Parallels is a youngish company that offers a compelling combination of paravirtualization and containers (through their merger with SWSoft). Unfortunately, I don’t believe their marketing is cutting through the noise of the bigger elephants in the virtual room. However, they continue to do descent business. Parallel Containers (nee Virtuozzo) is very popular with ISPs who need to cut costs at every opportunity.

There is another group of virtualization vendors that deserve mention. This group includes some well-known names as well as some that you may not have heard of. In your own projects, you may find the wares offered by these companies to be very compelling.

IBM is the original inventor and patent holder of virtualization on their mainframe equipment. The offer a broad spectrum of products and services around virtualization, including the HC12 teradici-enabled blades that offer the very high performance PC-over-IP remote access protocol. If I could afford it, I would buy four of these blades and client pucks for my home.

Sun (or is it Oracle now?) offers the entire VDI stack, just not as a boxed product. Desktops can be hosted on Sun SANs served through Solaris Containers or VirtualBox, brokered through their connection broker and accessed using Sun Ray thin clients. Since I worked a lot with the Sun Ray thin clients, I’m a little biased towards them. Their APL protocol optimizes the desktop session over high-latency networks. If your users are primarily outside the corporate LAN, this is pretty much the only thin client to use.

VirtualIron offers an optimized Xen hypervisor with a proprietary Java management interface. They have succeeded in targeting the server consolidation market. Their product is a snap to install and scales well horizontally.

Virtualization has been a core part of Linux for a while now. Red Hat and Suse both ship with the Xen/KVM/QEMU virtualization suite and tools to easily create Windows VMs on host machines with VT-enabled, 64-bit processors. I have been disappointed that neither company has gone after the hosted desktop market with the zeal I’d expect. But it is still early in that market.

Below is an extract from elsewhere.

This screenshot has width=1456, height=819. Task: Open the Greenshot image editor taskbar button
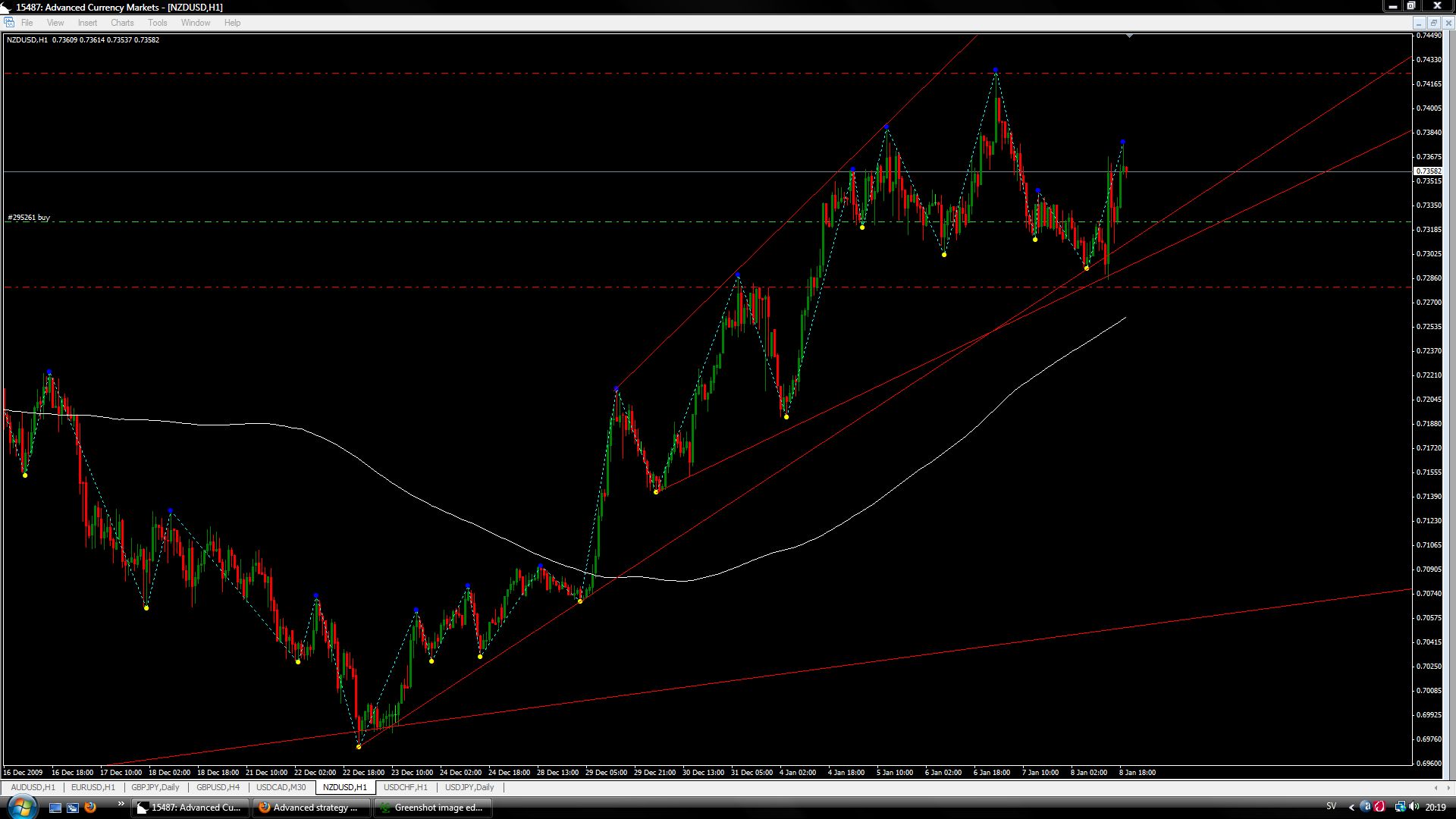tap(432, 808)
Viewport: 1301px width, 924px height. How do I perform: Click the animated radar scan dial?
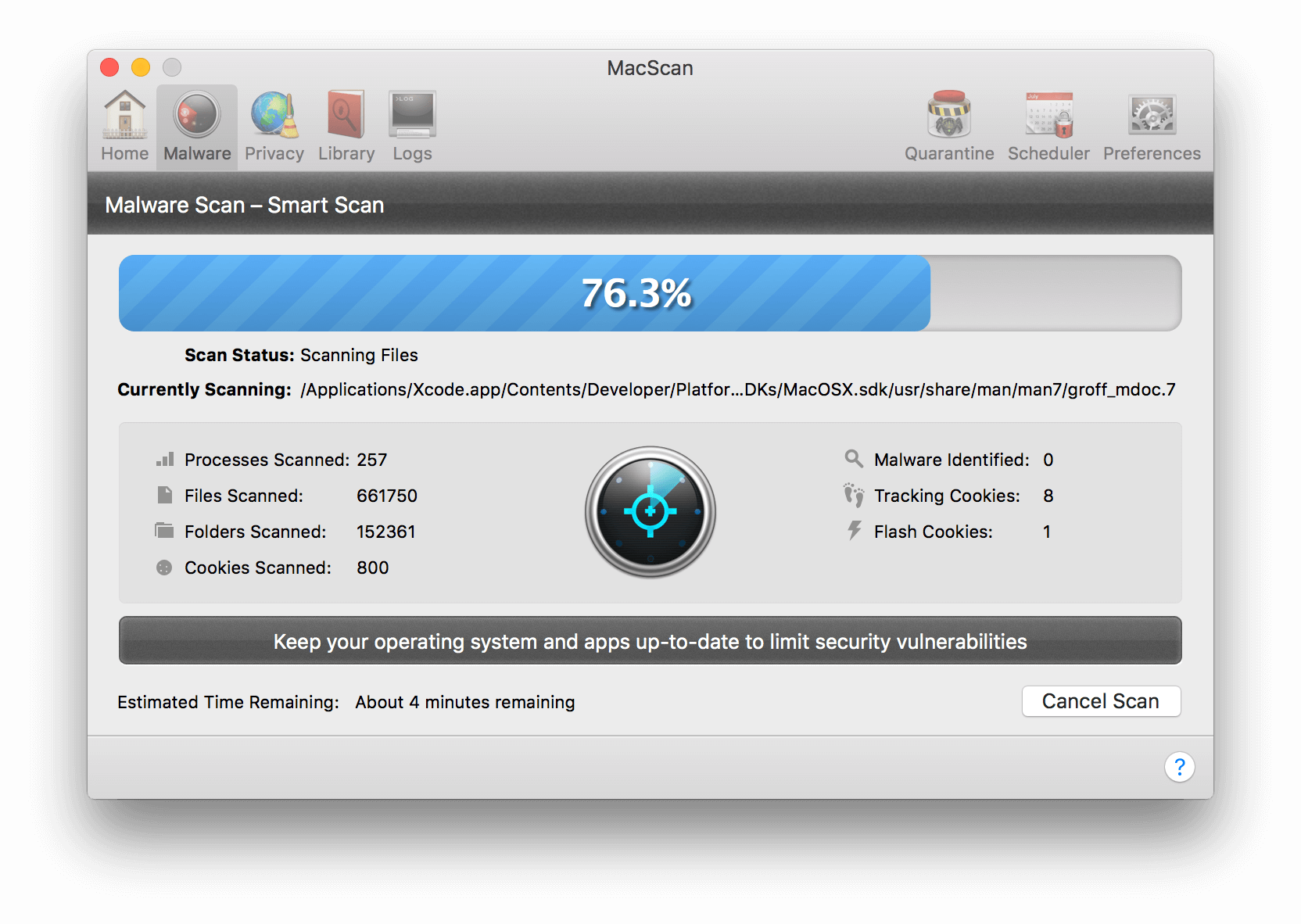[650, 512]
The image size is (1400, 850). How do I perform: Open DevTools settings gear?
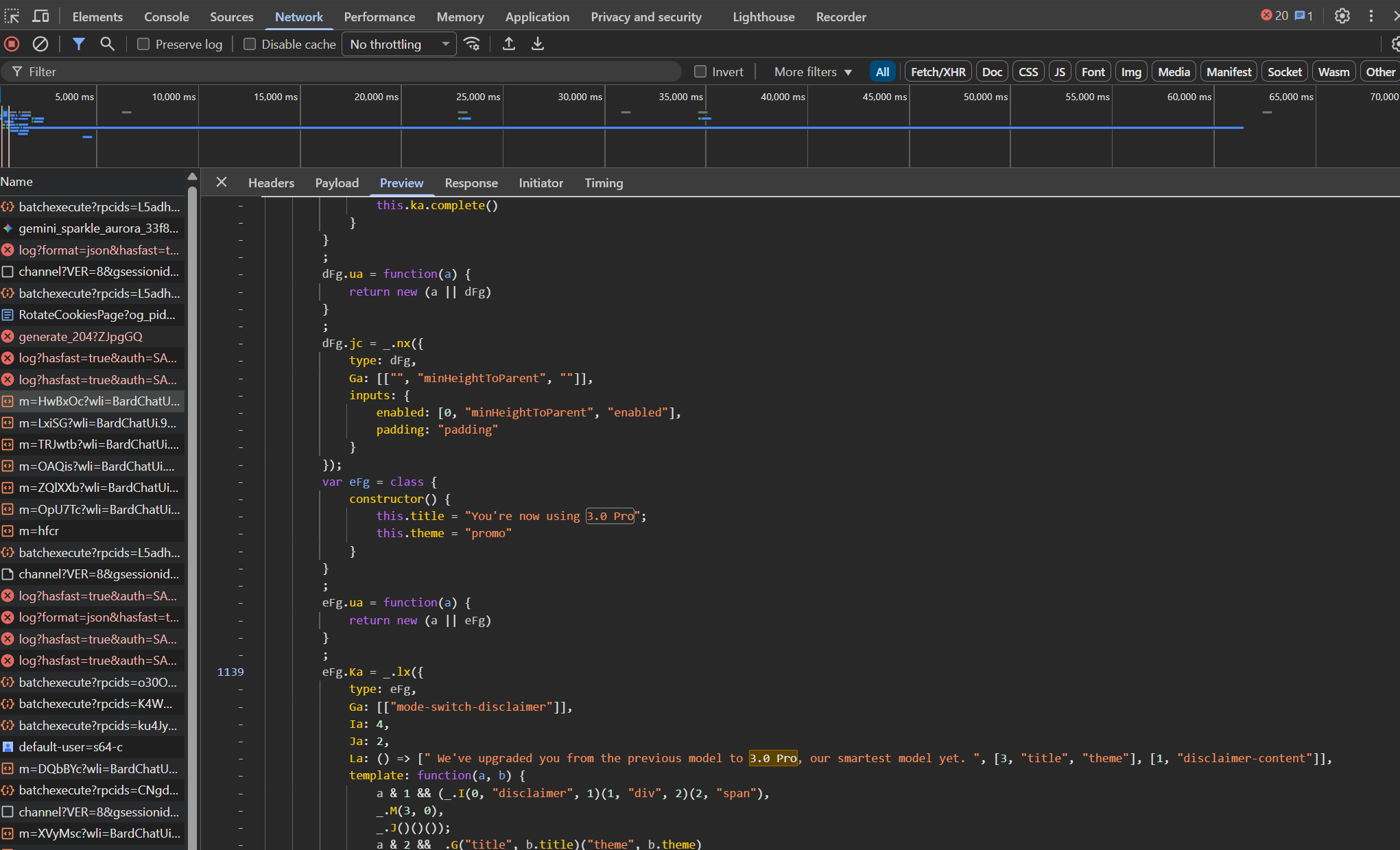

VirtualComputer is leading the charge in client-side hypervisors. This idea is a bit like VMware’s ACE in that the user has a VM on his laptop that can be management by corporate IT. The critical difference is that the laptop is running a hypervisor and the user is experiencing the VM as if it were the console. Potentially, you could swap between several VM images. The advantage of this abstraction is that the corporate image can be locked down tightly while allowing a more open OS image to be used at the discretion of the end user.

The Future

The immediate future of virtualization is clear: it will become completely ubiquitous. End users will become comfortable connect to remote machines and the methods to make those connections will become faster and more transparent. Service providers like Comcast and Verizon will rent VMs to their Internet or cable TV customers, who will use their digital receiver as a thin client. The technology to do this exists today.

Another fallout of pervasive VMs will be the rise of virtual appliances. Already, there is a small cadre of networking applications out there. I see virtual appliances becoming the dominant paradigm for shipping certain kinds of applications. Think of this is a kind of Software as a Service to-go. I have first hand experience developing for virtual appliances and the benefits to the publisher are many. What’s lacking are installation tools that making virtual appliances install like traditional ones. But I’m sure someone is tackling that problem now.

Virtualization provokes a disturbing question for OS vendors: who controls the hardware? Traditionally, the OS made the hardware accessible to applications. Hypervisors force the OS to a higher level in the application stack. Will hypervisors soon appear only in BIOS or hardware? If so, what does that mean for OS vendors? Nothing good.

Makers of peripheral hardware may also lament the rise of VMs. You cannot install a new video card in a virtual machine, for instance. I suppose there may arise an open standard that allows VMs to more fully access physical hardware, but none now exists.

Software vendors are the clear benefactors of virtualization. There’s a whole new class of problems to solve.